事故の前の青い範囲は35度から50度に分布しており、ジブラルタル海峡の決壊事故による極点の移動によって、最も急速な寒冷化(北へのシフト)が起きた範囲になる。
我々は事故の期間を1年程度と予測したが、これだけの短い時間の中では、マンモスや他の動物たちは温暖な場所にまで逃のびる余裕を持てなかったであろう。
|
大陸塊の移動を前提にすると、ユーラシア大陸から北米に渡った人類がアラスカ止まりとなった点も納得がいく。
「後は、これまで集めた資料やなんかをあたって、ネタを列記してみたよ。あまり相関は取れてないがね」
- ヴュルム氷河期は7万5千年前に始まり、1万2千年前に終わったと、そしてこの間、地球の温度は10度程も低かったと言われている。
- 北アメリカ大陸の北部は3,000mの厚さの大陸氷に覆われていたし、こうした海水の氷結によって現在よりも百数十mもの海面の低下が起きていたと説明されている。
- 当時はベーリング海峡が干上がっており、ユーラシア大陸とアメリカ大陸は陸続きであり、人類(ホモサピエンス)は2万7千年年前に北アメリカの北西部(アラスカ)に到達した。しかしながら北アメリカの大陸氷に阻まれてそこからは進めず、最初の人類が北アメリカの大平原の入り口に立ったのは今から1万1500年前であった。
「二つは氷河期が無かったとする結論でチョンですよね。最後の資料の後半部分がむしろ僕らの結論の方に味方してくれる内容ですね。生活圏の最北端にあたるアラスカに細々と生活していた人類が、もし異変を生きのびたとしたら、新たに開けた南へのルートを辿ったでしょう。むしろ、西が北に方向が変わって、やむなく北アメリカの大平原に進まざるを得なかったとも言えるでしょうが」
我々は、ジブラタル陸橋の決壊を“異変”とも言うようになった。事件とか事故とか呼ぶにはあまりにもダメージの大きすぎる出来事だったからである。確かに“ジェノサイド(皆殺し)”が最も気持ちを現す言葉かも知れない。
|
後日談にはなるが、結婚後メルボルンの工場に赴任した山村君が久しぶりに出張で戻ってきて一晩飲む機会があった。その時の会話の内容を次のページに挿入した。少しわき道に入ることにはなるが。
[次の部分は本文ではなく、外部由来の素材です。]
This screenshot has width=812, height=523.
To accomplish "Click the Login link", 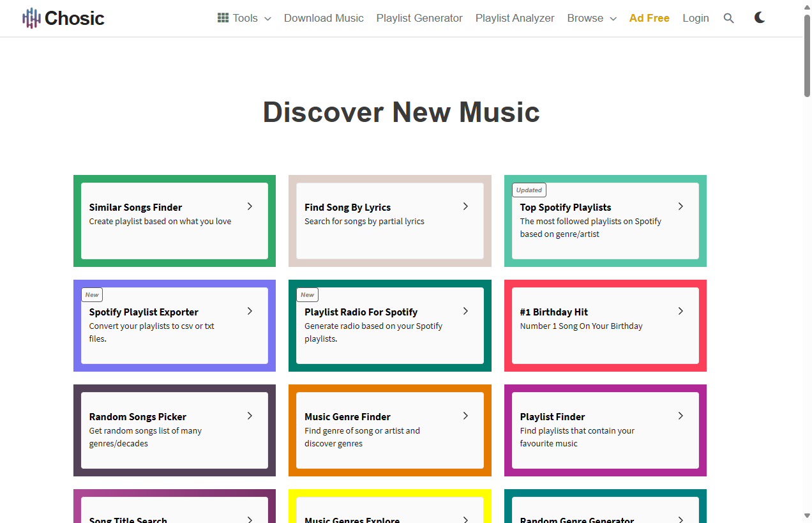I will click(695, 18).
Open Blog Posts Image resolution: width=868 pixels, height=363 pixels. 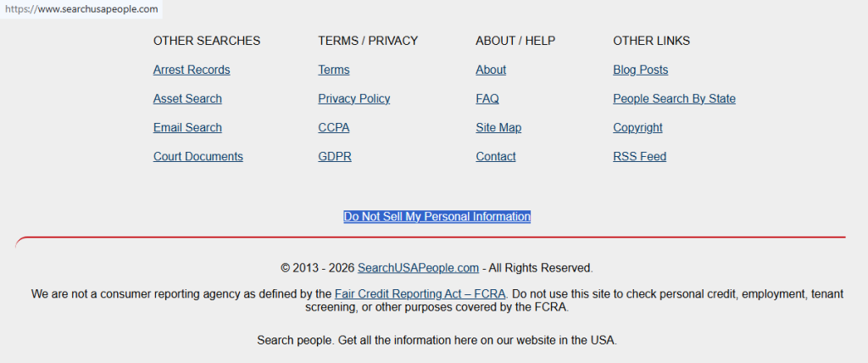point(641,70)
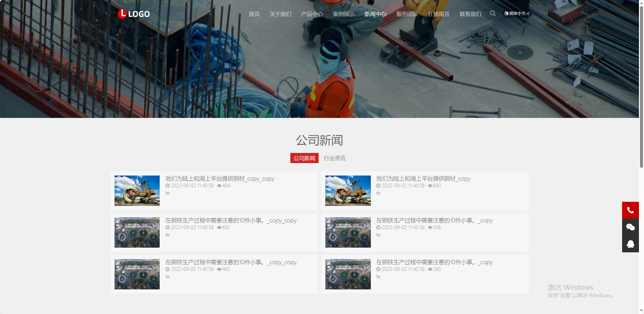This screenshot has height=314, width=644.
Task: Click the red phone contact icon
Action: 630,211
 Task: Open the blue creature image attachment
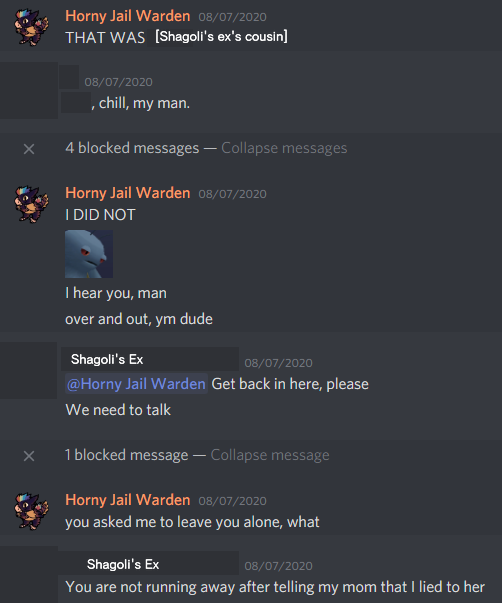pos(89,254)
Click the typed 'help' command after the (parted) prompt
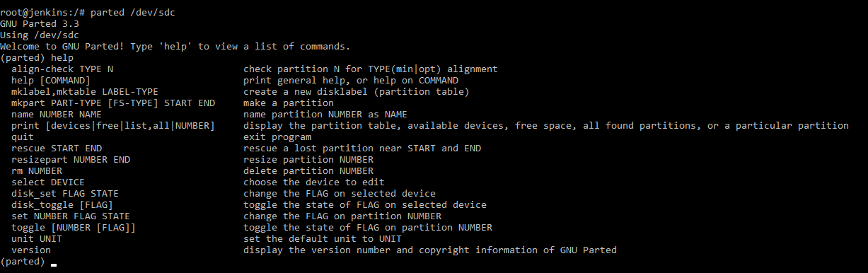Viewport: 868px width, 273px height. pyautogui.click(x=62, y=58)
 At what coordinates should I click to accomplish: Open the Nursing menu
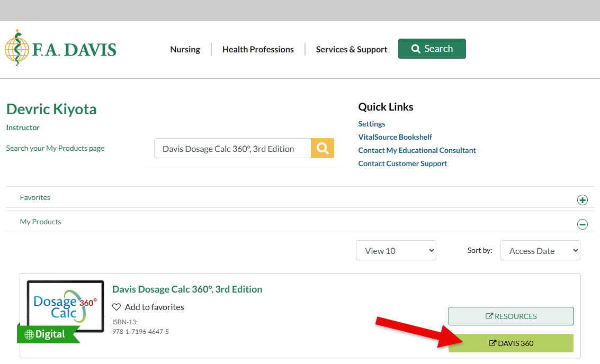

会話の内容は以下である。“地球の温度は10度程も低かった”との記事に対する彼の反論である。数式やなんかは後でメールしてもらった。

ちょっと脇道に逸れたが本文に戻ろう。この節では科学朝日の記事から、記載された意見とは異なる見解を引き出し、1万2千年前の急激な変化を見つけ出している。
【グリーンランドの氷】
「1万2千年前の気候変動についての資料としては、だいぶ古いんだが書棚に残っていた科学朝日1994年11月号に掲載された記事を探し出したよ。<寒冷化と大化の革新・・安田喜憲教授>で、グリーンランドの氷の酸素同位体分析結果と、福井県三方湖の花粉分析の結果の比較のグラフだ。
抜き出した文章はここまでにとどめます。